→ Set of tasks
A - According to the car speaker thread, how much did soundman pay for the two ref 12's?
B - List every brand that soundman names in the "long live" line of the car speaker thread.
C - Carry on the car speaker thread from its last post.

As with AjRaCeR805, my complaints are a result of direct experience and frankly I wasn't impressed at all. I have my Kappa components and coax sitting behind me as I type this, and I can tell you with 100% certainty that the single pair of Focal Polyglass (just a little more expensive than the kappa comps) that are in my car now have better clarity, softer highs, and more midbass than all 4 kappas that were in my car before combined. The reference series don't have quite the power handling of the kappas, but they sound much better IMO and they're cheaper. For a very limited budget I would recommend the reference, but that's all I would ever recommend to someone (except the subs, I'm not talking about those).

Their speakers are reliable, but there are much better choices out there for the money.


----------



## soundman (May 1, 2004)

for those of use that have a limited budget and cant spend every dime on our cars infinity is a good choice. i just looked at the prices on some of the focal products and its a little out of my range. infinity has never let me down. i have two ref 12's and i paid 120 dollars for both of them. if there is anything out there that sounds better and is cheaper i havnt seen it. and i have owned the ref 3 1/2 and the 6x9's and i am still very pleased. no disrespect to sr20demon at all i respect your opinion. no matter what your age is you can always learn more. but from the stand point of use broke people long live kenwood, pioneer, memphis, and infinity.


----------



## Zac (Mar 10, 2004)

As far as i am concerned, MB Quart makes the nicest speakers. They have a line which is just as affordable as infinity.

→ Recorded data
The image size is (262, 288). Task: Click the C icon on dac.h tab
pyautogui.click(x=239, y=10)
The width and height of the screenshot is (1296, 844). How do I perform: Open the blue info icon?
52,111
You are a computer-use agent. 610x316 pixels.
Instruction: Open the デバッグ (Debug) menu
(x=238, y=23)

...

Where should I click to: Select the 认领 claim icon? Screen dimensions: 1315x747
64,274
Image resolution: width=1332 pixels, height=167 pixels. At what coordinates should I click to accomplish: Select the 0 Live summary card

---

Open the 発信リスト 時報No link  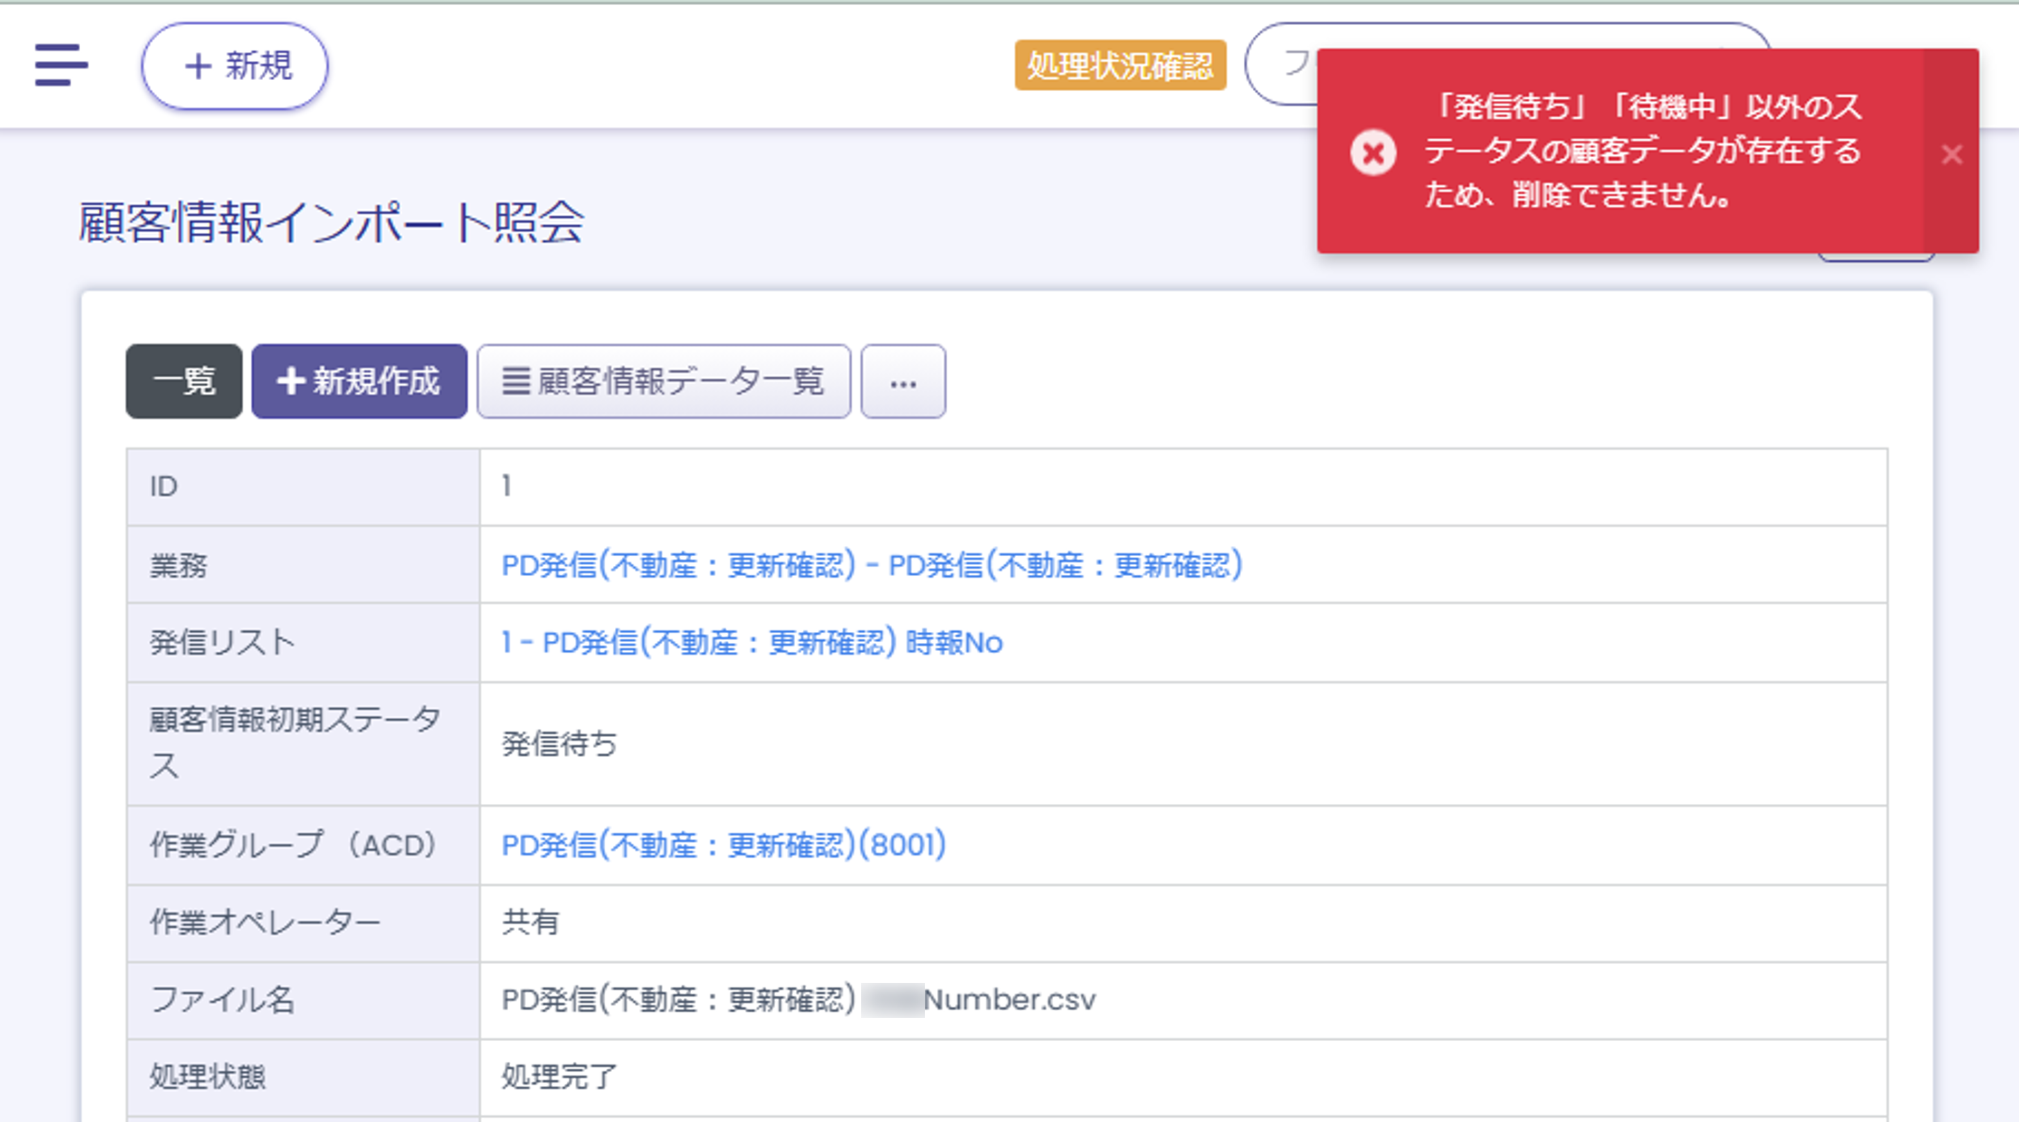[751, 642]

→ Solved problems
A - 120 dollars for both of them.

B - kenwood, pioneer, memphis, infinity

C -
----------



## sr20dem0n (Mar 19, 2003)

soundman said:


> for those of use that have a limited budget and cant spend every dime on our cars infinity is a good choice.


See that's the thing though, Infinity speakers are overpriced and you can get a much better product without spending a dime over the cost of the Infinities. Focal's Access line is about the same price as the Infinity Kappa and will destroy it every way imaginable. Boston Acoustics has some great bargain stuff as well.

Ah well, we can argue opinions until one of us dies from an epileptic siesure and no one will come out on top. Bottom line, you like Infinity, I don't


----------



## Punkrocka436 (Jul 8, 2003)

me neither!!!


----------



## soundman (May 1, 2004)

what do yall think of eclipse


----------



## Zac (Mar 10, 2004)

Eclipse=OK/MB Quart and Focal=much better build quality, power and sound reproduction (Focal and MB rate their speakers at much less than half of what power they can actually handle...all 3 have similar prices. Polk just released a line of very inexpensive component sets which I heard in person and at medium volume levels, sound reproduction was highly impressive.


----------



## Punkrocka436 (Jul 8, 2003)

im not sold on polk at all. The highs are there, but any note under 1000 hz is non-existant.


----------



## soundman (May 1, 2004)

i just got all eclipse for my se-r they wont be in for a while cuz well i need to finish puting the car back together


----------



## Zac (Mar 10, 2004)

Punkrocka436 said:


> im not sold on polk at all. The highs are there, but any note under 1000 hz is non-existant.


1000 or 100?


----------



## Punkrocka436 (Jul 8, 2003)

NickZac said:


> 1000 or 100?


1000....i may be embellishing exacts, but there is little to no midbass out of polks.

You dont want your comp set playing below 100 hz....thats waht the sub is for


----------



## sr20dem0n (Mar 19, 2003)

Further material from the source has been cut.